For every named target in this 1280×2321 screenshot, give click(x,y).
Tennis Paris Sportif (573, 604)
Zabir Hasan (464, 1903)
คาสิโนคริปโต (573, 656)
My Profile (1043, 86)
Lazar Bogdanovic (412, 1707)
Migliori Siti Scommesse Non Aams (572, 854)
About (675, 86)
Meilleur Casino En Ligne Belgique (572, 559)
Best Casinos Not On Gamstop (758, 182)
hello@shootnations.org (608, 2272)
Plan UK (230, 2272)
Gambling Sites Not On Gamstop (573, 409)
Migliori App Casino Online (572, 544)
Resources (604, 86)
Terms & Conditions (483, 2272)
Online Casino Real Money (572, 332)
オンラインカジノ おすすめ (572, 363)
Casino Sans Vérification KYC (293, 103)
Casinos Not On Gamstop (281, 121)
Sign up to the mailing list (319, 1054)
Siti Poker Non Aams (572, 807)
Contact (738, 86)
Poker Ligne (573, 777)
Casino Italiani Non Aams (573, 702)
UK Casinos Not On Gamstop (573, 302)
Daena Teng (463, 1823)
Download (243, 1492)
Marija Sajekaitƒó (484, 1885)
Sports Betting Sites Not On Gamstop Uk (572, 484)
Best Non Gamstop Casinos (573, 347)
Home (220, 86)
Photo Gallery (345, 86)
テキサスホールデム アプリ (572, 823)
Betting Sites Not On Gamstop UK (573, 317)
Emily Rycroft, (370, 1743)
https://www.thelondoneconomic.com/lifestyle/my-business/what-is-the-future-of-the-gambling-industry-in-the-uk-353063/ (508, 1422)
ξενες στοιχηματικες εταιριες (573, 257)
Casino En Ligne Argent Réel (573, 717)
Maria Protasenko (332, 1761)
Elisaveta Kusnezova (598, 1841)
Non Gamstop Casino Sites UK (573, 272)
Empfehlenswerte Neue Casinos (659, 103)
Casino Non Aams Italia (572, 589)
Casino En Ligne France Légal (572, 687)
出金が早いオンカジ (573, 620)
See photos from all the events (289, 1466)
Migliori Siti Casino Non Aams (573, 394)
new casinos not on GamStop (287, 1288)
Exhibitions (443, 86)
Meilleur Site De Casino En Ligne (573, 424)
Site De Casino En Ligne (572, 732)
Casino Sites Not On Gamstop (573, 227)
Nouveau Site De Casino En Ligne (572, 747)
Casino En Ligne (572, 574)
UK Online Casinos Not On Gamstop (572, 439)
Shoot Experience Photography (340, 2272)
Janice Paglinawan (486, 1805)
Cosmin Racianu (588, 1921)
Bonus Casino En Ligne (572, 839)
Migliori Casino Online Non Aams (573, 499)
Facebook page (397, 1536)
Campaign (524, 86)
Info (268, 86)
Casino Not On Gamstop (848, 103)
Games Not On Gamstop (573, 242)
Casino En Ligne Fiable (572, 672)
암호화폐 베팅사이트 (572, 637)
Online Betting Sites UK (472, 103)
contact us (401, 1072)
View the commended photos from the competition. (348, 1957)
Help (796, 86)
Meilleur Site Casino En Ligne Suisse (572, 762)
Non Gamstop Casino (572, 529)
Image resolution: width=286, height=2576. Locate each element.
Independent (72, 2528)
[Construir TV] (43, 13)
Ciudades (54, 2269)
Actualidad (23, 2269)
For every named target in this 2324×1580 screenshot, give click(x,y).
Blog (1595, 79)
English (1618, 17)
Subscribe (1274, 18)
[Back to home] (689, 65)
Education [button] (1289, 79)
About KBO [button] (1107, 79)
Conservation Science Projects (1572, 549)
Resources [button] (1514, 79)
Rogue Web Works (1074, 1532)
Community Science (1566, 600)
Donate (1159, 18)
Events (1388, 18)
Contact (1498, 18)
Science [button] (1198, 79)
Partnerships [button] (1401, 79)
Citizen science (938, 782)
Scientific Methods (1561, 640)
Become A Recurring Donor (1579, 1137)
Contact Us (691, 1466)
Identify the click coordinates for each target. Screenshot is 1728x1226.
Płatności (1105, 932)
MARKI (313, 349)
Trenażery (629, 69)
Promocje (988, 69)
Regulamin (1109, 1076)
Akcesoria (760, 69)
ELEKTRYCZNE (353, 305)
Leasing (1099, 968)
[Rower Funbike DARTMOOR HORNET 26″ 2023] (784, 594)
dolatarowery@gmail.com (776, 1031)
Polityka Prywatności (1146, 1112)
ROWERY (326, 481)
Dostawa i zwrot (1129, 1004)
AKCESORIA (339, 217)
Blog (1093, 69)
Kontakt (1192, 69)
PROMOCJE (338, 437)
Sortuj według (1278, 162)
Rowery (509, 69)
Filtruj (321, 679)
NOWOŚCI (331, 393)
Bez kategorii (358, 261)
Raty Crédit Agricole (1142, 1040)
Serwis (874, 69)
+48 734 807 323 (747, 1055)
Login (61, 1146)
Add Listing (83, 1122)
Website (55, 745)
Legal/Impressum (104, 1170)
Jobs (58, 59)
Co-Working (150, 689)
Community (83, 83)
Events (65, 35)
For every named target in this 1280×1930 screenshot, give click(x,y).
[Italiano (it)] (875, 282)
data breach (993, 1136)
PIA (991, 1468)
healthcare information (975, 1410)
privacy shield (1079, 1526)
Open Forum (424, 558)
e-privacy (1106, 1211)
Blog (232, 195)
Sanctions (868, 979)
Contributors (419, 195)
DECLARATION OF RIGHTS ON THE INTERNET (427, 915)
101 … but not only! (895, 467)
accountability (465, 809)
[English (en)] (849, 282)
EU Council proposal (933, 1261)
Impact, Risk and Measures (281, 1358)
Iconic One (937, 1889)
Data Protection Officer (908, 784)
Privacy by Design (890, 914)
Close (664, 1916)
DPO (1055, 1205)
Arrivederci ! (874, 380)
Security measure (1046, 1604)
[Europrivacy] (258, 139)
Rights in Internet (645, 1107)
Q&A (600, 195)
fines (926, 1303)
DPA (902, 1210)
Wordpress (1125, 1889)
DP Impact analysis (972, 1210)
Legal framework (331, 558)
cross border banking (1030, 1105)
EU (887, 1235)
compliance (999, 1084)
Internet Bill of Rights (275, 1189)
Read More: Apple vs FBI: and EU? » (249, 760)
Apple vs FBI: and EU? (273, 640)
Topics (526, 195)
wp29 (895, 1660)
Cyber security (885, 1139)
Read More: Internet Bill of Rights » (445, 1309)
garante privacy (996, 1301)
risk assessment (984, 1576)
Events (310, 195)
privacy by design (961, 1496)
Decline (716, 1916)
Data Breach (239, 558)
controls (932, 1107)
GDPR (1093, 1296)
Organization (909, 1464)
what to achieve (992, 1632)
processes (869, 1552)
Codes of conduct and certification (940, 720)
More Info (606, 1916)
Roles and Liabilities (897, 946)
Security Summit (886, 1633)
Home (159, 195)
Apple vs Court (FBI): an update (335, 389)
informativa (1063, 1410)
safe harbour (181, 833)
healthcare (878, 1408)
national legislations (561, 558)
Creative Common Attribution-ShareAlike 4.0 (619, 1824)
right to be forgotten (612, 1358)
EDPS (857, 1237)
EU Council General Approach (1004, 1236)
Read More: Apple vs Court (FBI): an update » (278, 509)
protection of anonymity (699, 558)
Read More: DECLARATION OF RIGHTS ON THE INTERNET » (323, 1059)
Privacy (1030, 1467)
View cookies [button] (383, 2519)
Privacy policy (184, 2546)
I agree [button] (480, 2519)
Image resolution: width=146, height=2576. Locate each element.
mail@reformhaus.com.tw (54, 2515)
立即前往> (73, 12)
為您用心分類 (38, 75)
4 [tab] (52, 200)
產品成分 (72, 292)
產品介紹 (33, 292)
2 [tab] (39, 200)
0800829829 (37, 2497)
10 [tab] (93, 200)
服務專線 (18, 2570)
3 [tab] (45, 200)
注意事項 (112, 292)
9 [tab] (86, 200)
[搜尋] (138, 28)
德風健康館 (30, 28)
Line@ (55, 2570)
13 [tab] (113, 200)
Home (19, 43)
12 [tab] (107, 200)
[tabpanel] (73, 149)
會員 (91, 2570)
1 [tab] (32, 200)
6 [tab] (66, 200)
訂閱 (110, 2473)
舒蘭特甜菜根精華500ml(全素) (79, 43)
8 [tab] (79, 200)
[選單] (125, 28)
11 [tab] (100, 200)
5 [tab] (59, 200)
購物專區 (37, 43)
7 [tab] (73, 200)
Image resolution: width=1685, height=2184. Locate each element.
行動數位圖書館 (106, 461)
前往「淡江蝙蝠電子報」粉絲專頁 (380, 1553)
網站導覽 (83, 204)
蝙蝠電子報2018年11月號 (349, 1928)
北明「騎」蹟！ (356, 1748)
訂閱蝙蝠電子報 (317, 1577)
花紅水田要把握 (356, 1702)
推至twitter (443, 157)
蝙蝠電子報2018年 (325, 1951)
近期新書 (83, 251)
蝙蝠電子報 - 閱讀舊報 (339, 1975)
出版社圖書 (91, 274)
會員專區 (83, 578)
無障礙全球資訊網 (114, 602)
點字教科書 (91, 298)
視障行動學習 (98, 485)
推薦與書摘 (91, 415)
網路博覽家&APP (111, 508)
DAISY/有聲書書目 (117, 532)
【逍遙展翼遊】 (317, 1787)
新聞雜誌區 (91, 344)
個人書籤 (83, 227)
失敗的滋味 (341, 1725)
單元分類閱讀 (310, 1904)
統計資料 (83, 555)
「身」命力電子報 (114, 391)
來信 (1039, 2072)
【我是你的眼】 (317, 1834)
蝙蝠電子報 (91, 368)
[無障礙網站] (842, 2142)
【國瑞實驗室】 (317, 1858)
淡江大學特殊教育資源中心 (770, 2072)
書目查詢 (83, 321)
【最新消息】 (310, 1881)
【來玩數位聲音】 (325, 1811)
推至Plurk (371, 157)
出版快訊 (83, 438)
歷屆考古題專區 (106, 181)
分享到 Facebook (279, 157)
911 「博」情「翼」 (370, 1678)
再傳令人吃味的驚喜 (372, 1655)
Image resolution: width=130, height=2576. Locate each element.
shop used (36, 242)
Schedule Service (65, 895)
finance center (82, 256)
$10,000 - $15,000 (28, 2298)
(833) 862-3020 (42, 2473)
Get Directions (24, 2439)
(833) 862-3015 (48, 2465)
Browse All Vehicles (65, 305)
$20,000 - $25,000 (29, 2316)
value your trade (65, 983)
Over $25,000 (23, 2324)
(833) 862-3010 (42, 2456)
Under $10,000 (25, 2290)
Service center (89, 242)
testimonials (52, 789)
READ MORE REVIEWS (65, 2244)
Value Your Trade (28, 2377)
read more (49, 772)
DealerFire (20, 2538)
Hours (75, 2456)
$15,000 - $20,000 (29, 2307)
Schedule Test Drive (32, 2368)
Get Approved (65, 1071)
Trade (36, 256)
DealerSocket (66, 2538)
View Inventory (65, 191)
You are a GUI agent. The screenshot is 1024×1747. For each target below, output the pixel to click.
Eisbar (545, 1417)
+++++
EXERCISE: Return a word-for-word copy of the lines from the beginning of the listing to the line holding "Casinos Not On Gamstop (281, 121)", both kept.

WRITTEN SOLUTION:
For every named target in this 1280×2321 screenshot, give click(x,y).
Tennis Paris Sportif (573, 604)
Zabir Hasan (464, 1903)
คาสิโนคริปโต (573, 656)
My Profile (1043, 86)
Lazar Bogdanovic (412, 1707)
Migliori Siti Scommesse Non Aams (572, 854)
About (675, 86)
Meilleur Casino En Ligne Belgique (572, 559)
Best Casinos Not On Gamstop (758, 182)
hello@shootnations.org (608, 2272)
Plan UK (230, 2272)
Gambling Sites Not On Gamstop (573, 409)
Migliori App Casino Online (572, 544)
Resources (604, 86)
Terms & Conditions (483, 2272)
Online Casino Real Money (572, 332)
オンラインカジノ おすすめ (572, 363)
Casino Sans Vérification KYC (293, 103)
Casinos Not On Gamstop (281, 121)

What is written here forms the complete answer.